→ **Task to carry out**:
Could you echo, word for word, the listing lines starting with the one that contains "Image resolution: width=739" and going on through the one that contains "coord(369,1404)", leaving the pictures out?

→ **Source records**:
------------------------------------
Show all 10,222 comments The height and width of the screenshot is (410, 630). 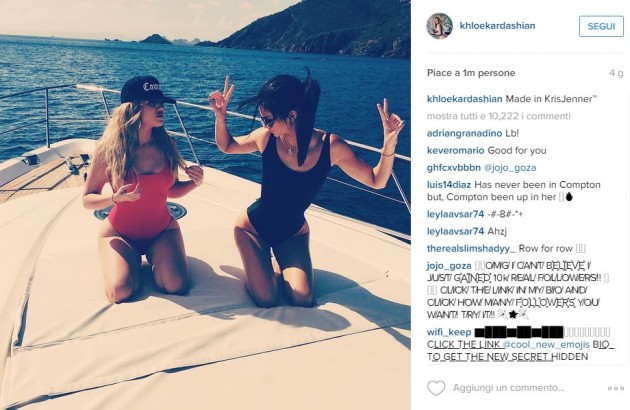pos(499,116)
------------------------------------
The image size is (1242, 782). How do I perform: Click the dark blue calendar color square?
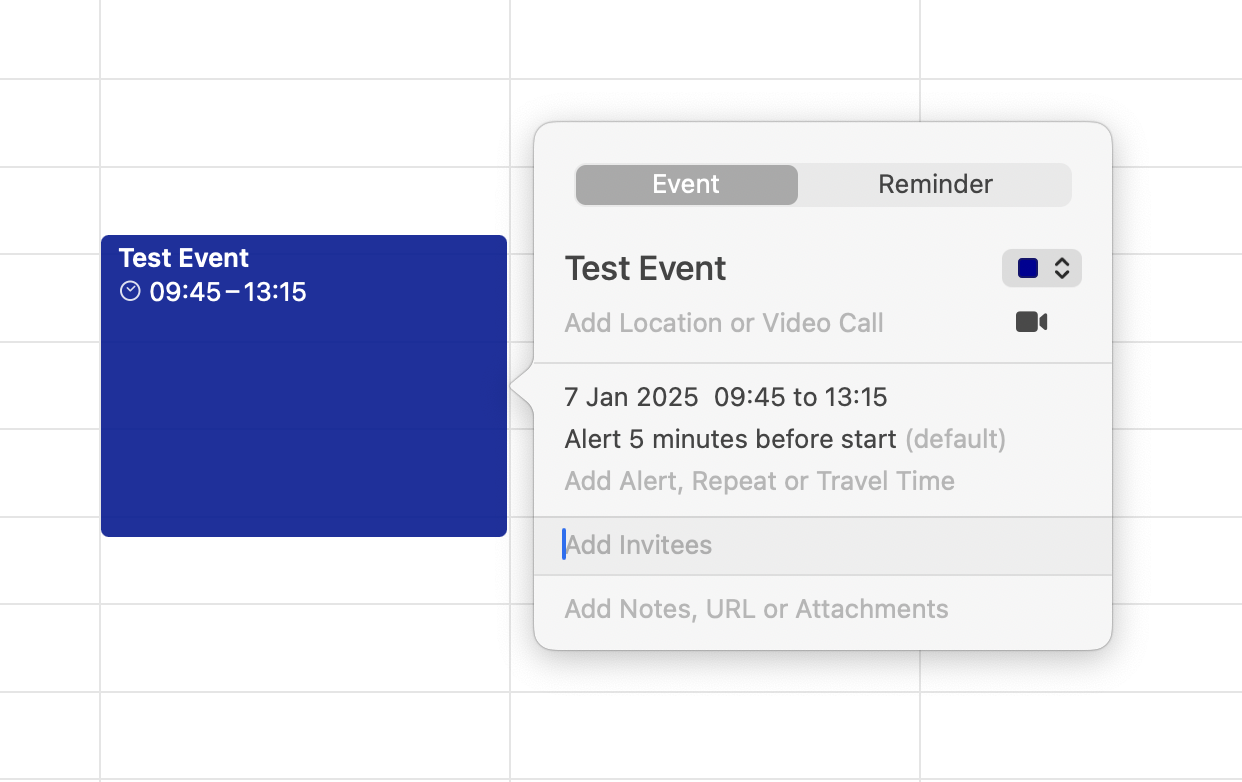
------------------------------------
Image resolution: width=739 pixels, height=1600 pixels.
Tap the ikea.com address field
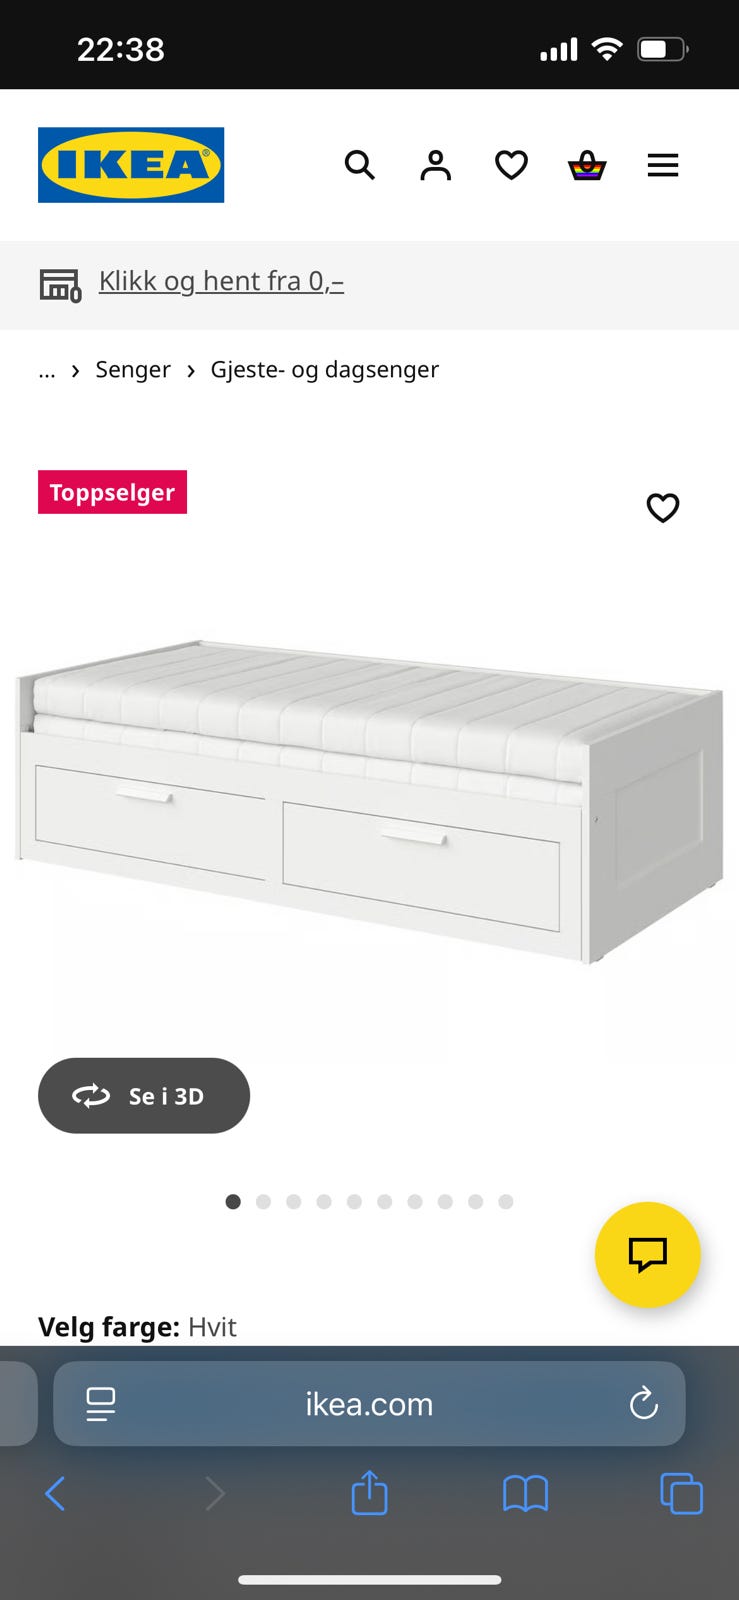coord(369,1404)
------------------------------------
→ **Result for this task**:
Image resolution: width=739 pixels, height=1600 pixels.
Tap the ikea.com address field
coord(369,1404)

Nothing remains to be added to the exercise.